The PCR method used in this study has the advantage that it can also detect IKZF1 alterations in a small fraction of leukemic cells, which is not possible when using MLPA.[26] Since we analyzed the final IKZF1 cDNA transcript, we were in principle also able to detect deletions or aberrant splice isoforms arising from alterations involving only a few nucleotides that would escape detection by MLPA. However, MLPA has the advantage of also detecting whole gene deletions that are not detectable with our PCR-based approach. As long as there are no reliable PCR-based detection methods for the former, and given the fact that low deletion load alterations are prognostically irrelevant, we consider MLPA to be a suitable detection method.

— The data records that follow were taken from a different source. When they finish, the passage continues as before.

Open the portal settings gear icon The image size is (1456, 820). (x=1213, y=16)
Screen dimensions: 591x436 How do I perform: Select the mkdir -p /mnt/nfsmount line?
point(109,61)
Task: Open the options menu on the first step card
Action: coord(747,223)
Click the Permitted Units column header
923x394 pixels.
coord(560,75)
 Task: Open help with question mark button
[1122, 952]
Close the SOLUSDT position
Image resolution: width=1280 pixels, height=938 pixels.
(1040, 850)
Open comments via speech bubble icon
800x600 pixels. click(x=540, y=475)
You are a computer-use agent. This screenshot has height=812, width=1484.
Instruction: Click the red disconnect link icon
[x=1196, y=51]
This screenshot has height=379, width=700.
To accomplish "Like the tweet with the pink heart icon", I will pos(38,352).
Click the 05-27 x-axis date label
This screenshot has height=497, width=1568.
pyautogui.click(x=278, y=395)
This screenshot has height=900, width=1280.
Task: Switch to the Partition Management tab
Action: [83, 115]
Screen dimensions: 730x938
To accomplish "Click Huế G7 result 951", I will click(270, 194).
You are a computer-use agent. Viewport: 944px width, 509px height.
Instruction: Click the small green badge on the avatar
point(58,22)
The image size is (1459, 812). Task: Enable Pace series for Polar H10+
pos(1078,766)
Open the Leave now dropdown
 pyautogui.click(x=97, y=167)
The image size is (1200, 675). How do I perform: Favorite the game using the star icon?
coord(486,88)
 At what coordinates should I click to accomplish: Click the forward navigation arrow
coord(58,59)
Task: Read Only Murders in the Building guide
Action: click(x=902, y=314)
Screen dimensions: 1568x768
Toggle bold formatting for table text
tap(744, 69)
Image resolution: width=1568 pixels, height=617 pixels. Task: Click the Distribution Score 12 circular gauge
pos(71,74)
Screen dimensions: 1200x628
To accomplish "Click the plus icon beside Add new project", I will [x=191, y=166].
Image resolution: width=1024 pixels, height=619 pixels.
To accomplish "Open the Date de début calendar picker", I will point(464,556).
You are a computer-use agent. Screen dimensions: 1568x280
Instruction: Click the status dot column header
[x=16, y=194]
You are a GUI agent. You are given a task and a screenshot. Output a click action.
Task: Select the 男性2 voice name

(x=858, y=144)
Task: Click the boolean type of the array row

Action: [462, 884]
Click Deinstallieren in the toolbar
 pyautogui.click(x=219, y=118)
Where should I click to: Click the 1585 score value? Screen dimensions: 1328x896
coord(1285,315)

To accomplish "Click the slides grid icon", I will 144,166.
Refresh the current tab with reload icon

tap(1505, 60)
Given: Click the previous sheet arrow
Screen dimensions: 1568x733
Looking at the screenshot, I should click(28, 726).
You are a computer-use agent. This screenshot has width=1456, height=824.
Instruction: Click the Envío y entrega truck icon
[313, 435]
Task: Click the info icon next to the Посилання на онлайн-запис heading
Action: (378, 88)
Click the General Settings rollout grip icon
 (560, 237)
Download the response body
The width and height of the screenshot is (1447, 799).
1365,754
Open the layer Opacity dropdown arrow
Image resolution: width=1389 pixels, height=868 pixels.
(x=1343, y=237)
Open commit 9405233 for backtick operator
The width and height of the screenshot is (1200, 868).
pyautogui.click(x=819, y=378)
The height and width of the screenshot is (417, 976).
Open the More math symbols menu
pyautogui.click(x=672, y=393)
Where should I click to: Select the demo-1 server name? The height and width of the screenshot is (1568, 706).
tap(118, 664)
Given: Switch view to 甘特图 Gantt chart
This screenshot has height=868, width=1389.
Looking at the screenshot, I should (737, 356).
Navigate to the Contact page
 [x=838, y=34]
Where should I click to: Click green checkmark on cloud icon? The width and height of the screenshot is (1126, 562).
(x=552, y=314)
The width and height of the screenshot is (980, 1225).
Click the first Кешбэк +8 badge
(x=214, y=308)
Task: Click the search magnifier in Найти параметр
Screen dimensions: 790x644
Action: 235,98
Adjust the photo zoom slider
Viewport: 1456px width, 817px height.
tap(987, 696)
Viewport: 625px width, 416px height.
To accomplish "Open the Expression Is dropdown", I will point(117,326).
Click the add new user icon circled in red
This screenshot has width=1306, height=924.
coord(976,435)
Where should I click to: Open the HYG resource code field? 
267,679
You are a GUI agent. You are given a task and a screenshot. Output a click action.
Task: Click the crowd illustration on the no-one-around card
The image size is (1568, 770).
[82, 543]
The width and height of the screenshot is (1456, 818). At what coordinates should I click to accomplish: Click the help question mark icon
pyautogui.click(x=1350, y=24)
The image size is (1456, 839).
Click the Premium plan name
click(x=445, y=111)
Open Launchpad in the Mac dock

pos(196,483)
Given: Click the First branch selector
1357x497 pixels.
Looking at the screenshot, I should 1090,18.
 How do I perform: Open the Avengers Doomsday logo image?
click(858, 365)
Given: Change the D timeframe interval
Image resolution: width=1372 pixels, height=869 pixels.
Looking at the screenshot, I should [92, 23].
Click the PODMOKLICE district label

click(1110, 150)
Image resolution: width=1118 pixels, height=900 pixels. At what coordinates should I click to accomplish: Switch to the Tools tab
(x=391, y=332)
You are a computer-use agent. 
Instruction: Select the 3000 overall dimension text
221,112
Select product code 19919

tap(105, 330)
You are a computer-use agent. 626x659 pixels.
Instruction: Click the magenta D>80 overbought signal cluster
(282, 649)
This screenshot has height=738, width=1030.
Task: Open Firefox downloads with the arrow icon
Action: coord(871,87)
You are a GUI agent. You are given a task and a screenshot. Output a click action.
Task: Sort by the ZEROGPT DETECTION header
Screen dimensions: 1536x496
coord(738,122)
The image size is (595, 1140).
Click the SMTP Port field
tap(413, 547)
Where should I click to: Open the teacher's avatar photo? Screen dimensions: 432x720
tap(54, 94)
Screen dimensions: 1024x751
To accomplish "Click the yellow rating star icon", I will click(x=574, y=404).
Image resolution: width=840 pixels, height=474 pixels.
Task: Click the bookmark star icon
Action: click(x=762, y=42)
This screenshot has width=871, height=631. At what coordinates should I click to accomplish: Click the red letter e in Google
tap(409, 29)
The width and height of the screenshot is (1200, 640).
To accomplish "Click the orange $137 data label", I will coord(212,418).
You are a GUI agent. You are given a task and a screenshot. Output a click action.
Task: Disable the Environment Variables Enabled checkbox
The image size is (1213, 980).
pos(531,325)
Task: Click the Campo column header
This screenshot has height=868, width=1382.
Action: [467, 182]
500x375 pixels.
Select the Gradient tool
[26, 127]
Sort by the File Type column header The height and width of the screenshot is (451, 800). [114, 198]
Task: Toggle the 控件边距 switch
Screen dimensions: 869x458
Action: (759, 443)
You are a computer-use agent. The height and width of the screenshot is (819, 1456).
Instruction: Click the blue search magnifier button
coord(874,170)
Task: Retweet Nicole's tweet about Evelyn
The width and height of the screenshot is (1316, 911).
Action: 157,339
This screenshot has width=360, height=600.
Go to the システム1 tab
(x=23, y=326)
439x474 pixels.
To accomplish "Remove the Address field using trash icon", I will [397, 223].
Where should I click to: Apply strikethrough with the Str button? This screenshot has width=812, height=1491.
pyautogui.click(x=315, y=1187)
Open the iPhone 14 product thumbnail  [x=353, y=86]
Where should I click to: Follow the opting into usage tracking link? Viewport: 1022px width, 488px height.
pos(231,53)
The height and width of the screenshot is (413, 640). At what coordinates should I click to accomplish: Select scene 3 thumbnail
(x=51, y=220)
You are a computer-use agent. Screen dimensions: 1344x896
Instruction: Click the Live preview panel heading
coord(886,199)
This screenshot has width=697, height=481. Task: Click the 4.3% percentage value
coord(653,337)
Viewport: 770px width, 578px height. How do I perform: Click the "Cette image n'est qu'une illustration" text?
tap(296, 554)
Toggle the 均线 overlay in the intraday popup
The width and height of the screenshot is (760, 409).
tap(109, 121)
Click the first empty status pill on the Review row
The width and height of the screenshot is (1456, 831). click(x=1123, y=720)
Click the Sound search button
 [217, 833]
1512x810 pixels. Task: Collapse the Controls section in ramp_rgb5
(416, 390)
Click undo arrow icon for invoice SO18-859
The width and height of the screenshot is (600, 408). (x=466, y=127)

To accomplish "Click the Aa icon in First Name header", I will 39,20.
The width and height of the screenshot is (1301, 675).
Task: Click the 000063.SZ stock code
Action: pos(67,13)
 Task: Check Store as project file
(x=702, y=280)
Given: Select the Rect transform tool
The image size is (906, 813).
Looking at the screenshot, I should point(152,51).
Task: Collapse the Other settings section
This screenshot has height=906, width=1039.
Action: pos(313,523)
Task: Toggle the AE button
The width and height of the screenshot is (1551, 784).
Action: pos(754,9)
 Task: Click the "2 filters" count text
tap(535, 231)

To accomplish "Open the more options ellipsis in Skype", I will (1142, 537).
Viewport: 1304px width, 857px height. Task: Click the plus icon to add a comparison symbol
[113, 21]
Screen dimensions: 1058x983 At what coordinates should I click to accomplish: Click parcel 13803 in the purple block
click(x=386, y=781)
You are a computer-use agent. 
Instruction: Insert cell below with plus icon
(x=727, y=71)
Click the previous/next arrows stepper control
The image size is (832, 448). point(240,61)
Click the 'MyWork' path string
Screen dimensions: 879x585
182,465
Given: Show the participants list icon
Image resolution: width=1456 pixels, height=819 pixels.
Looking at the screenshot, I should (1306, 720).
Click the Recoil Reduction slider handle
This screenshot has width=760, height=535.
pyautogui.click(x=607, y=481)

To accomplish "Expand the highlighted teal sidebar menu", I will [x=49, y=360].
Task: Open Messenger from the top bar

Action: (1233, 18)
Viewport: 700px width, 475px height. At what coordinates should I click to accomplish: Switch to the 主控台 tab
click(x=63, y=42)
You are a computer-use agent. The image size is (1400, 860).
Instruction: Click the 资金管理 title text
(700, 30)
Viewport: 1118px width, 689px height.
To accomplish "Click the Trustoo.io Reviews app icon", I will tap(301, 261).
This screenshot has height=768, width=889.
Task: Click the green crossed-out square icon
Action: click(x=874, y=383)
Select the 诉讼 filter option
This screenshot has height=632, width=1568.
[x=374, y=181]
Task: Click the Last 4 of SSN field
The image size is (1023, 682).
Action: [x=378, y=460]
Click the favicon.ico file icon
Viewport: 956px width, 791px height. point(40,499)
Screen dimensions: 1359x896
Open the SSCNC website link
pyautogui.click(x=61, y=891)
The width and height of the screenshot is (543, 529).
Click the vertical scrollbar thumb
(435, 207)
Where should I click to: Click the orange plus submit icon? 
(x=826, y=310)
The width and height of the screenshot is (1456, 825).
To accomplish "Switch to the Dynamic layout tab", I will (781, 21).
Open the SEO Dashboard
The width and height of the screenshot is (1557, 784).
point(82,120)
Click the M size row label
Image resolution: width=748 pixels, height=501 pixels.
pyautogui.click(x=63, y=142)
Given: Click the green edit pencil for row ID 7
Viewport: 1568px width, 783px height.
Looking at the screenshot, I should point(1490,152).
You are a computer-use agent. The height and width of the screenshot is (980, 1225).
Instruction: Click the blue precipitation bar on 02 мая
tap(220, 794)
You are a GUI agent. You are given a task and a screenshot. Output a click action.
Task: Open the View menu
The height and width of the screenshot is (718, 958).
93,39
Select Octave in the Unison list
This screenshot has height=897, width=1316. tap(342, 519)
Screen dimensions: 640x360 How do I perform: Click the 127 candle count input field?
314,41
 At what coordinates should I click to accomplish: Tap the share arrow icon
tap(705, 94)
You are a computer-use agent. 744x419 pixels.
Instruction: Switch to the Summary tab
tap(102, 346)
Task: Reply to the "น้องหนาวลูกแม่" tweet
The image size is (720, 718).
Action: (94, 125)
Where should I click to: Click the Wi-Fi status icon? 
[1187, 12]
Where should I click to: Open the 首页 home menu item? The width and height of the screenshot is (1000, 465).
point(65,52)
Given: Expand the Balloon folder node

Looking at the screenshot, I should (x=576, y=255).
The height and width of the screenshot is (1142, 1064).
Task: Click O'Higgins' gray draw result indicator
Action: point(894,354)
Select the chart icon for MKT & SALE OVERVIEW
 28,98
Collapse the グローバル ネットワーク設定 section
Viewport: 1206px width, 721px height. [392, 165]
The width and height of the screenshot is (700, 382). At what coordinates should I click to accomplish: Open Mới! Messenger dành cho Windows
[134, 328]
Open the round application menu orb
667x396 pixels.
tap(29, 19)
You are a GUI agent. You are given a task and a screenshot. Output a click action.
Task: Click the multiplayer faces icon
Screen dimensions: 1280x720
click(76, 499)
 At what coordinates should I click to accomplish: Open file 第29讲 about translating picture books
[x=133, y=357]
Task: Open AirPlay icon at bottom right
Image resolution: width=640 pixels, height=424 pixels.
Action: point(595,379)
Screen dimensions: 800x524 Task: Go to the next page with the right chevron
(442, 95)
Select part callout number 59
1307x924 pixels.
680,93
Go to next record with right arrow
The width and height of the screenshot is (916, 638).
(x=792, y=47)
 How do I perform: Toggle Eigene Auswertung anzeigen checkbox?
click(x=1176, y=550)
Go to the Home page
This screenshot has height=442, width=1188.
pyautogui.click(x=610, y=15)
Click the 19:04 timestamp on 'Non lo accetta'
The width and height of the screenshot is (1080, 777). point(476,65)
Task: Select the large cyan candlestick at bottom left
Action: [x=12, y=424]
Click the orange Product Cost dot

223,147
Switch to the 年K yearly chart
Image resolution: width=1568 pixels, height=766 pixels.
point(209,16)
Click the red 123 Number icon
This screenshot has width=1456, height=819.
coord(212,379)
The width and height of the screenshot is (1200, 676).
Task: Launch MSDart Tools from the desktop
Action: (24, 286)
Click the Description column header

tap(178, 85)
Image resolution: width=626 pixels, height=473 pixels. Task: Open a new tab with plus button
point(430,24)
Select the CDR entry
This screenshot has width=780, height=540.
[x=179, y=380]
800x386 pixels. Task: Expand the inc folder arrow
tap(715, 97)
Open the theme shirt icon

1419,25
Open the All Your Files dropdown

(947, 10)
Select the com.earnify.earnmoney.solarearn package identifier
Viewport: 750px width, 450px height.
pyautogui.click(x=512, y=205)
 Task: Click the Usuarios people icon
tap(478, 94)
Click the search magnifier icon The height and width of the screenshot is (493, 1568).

To summarize, we detected partial IKZF1 gene deletions in approximately 27% of cases of adult BCR-ABL-negative adult ALL. Only high deletion load loss-of-function IKZF1 alterations, but not dominant-negative IKZF1 alterations, had negative prognostic implications and should thus be monitored closely, while those that were found in a small fraction of cells did not influence prognosis. We report extensive molecular data on these alterations which should help to establish suitable diagnostic methods for their detection and which shed additional light on the molecular pathogenesis.